Önder Şenyapılı’ya göre sanayileşme sonrası kentleşme, sanayileşme sonrası değişen kent tanımından yaralanılarak yapılmalıdır. Buna göre, bir yerleşim yerinde tarımsal olmayan üretim artıyor ve üretimin dağıtımını eşgüdümleme etkinliği yoğunlaşıyorsa kentleşme oluşuyor demektir. Yani “her tür üretim, denetim ve dağıtımı eşgüdümleme etkinliklerinin yoğunlaşması, ülkenin kentleştiğini gösterir” (Altuntaş,1997: 55).

Başka bir tanıma göre kentleşme; işleyimleşmeye ve ekonomik gelişmeye koşut olarak kent sayısının artması ve kentlerin büyümesi sonucunu doğuran, toplumda artan oranda örgütleşmeye, uzmanlaşmaya ve insanlar arası ilişkilerde kentlere özgü değişikliklere yol açan nüfus birikimi sürecidir (Kartal, 1992: 49).

Bu süreç içinde modernizmin de kuşkusuz sürece etkisi anlamında ayrı bir önemi vardır. Modernizm genelde, 19. yy sonu ile II. Dünya Savaşı’nın başlangıcına kadar olan dönemde, bilhassa sanat ve edebiyatta meydana gelen büyük çaplı

(23)

değişimleri tanımlamakta kullanılan bir terim sayılmaktadır. Modernizmin ne zaman başladığı veya özelliklerinin tam olarak neler olduğu konusunda çok az görüş birliği bulunmasına karşın biçimsel olarak modernizm, genellikle, derinleşme, üslupçuluk, içe dönme, teknik gösteriş, içsel olarak kendinden kuşku duymaya yönelik bir hareket şeklinde tarif edilmiştir. Fakat modernizm yalnızca sanatla ilişkili bir hareket değildir. Aksine, zamanın teknolojik, siyasal ve ideolojik değişimleri ile gelişmelerini etkilemiş, ayrıca onlar tarafından etkilenmiş, oldukça geniş kapsamlı bir entelektüel harekettir (Marshall, 1999; 508).

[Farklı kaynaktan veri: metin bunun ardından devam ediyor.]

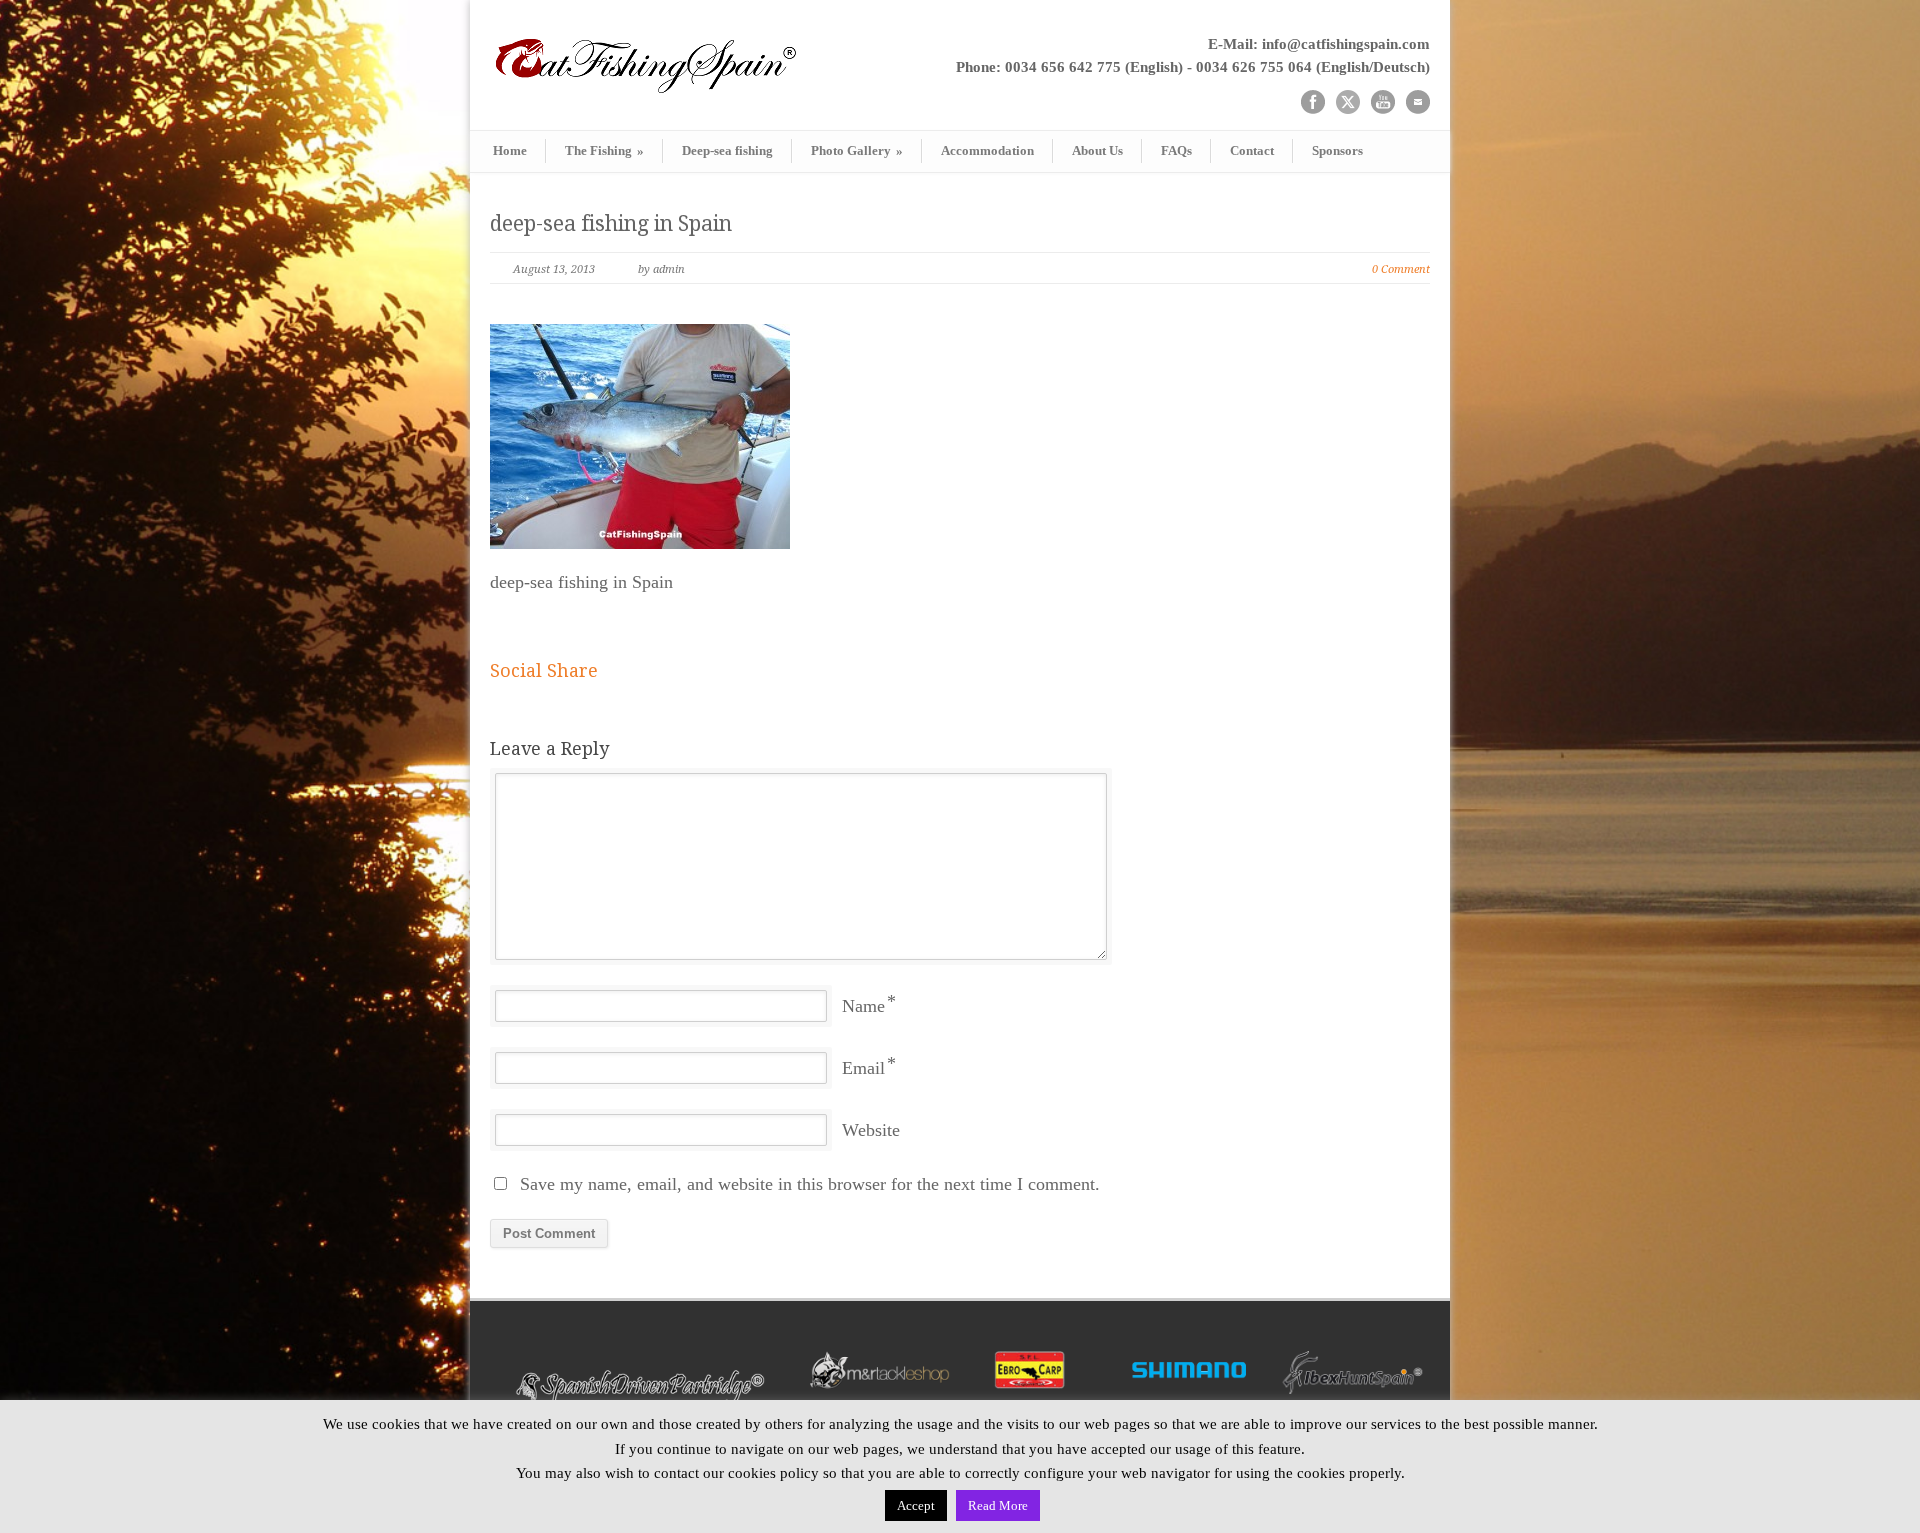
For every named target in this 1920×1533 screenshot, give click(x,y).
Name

Dolayısıyla modernizmin kent ve kentleşme sürecine etkisi kaçınılmaz olmuştur. Çünkü sanayileşme sonrası yaşanan değişimler, birbirleriyle bağlantılı neden-sonuç ilişkisi içinde anlamlandırılabilir. Modernizmin ortaya çıkmasında sanayileşme sürecinin arka planı ve sürecin kendisi; toplumsal, kültürel, sanatsal, ekonomik, siyasal, mimari vs dinamikler etkili olmuştur. Bu kuramsal akımın günümüzde dahi etkisi hala tartışılmakta ve geniş kapsamlı bir ideolojik fenomen özelliği taşımaktadır.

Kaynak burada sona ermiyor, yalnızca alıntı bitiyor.